A voir mercredi 8 juillet 2015 à 22h40 sur Arte |
On ne sait pas encore vraiment pourquoi, mais, à partir des années 1990, des centaines puis des milliers de jeunes Argentins se sont mis à fréquenter les écoles de cinéma. Pablo Trapero a été l’un de ceux-là. Ce dernier a rapidement prouvé son très grand talent avec «Mondo grúa» (1999), une chronique douce-amère de l’improbable réinsertion d’un quadragénaire dans le marché du travail. Complètement différent tant sur le plan de la forme que du thème, «Nacido y criado» a ému jusqu’aux larmes le public venu le découvrir au Festival des Trois Continents à Nantes. Le septième long-métrage de Trapero dénonce l’enlisement de l’Argentine dans la criminalité en jetant un regard frontal sur les dommages collatéraux provoqués par les cartels.

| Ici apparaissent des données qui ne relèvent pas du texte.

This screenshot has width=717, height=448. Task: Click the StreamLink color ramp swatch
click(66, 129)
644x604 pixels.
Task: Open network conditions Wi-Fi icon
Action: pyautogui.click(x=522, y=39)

Julian (Ricardo Darín) et Nicolas (formidable Jérémie Renier), deux amis prêtres, s’emploient tous deux à adoucir le quotidien éprouvant de leurs prochains. Le premier lutte corps et âme contre les politiques pour superviser la construction d’un hôpital dans le bidonville de la Vierge, un des nombreux quartiers défavorisés de la banlieue de Buenos Aires. Le second revient d’un séjour désastreux dans la forêt amazonienne, où il a assisté au massacre des indigènes par des milices paramilitaires. De moins en moins prêt à se laisser porter par sa foi, Nicolas se rapproche d’une assistante sociale athée, tandis que les travaux de l’hôpital sont subitement arrêtés par le gouvernement…

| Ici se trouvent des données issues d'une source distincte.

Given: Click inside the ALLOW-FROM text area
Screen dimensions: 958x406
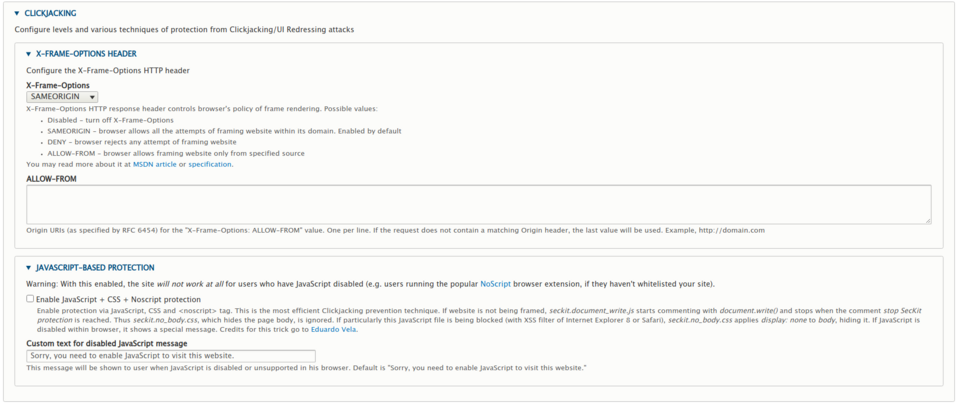Looking at the screenshot, I should click(x=478, y=204).
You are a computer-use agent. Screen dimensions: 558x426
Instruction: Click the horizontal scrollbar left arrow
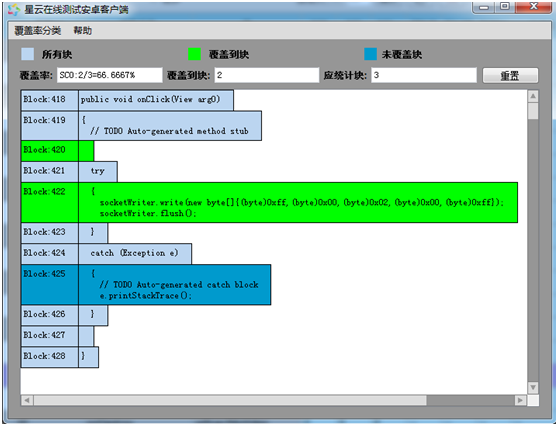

Pablo Trapero brosse le portrait sinistre d’un pays malade, aux prises avec une violence généralisée, d’où jaillissent des éclairs d’humanité représentés par un enchevêtrement de récits sur l’entraide et l’amour. Egalement irréprochable sur le plan formel, «Elefanto Blanco» est le nouveau cri de révolte assourdissant d’un cinéaste engagé qui s’est fait le porte-parole artistique d’un pays bientôt exsangue.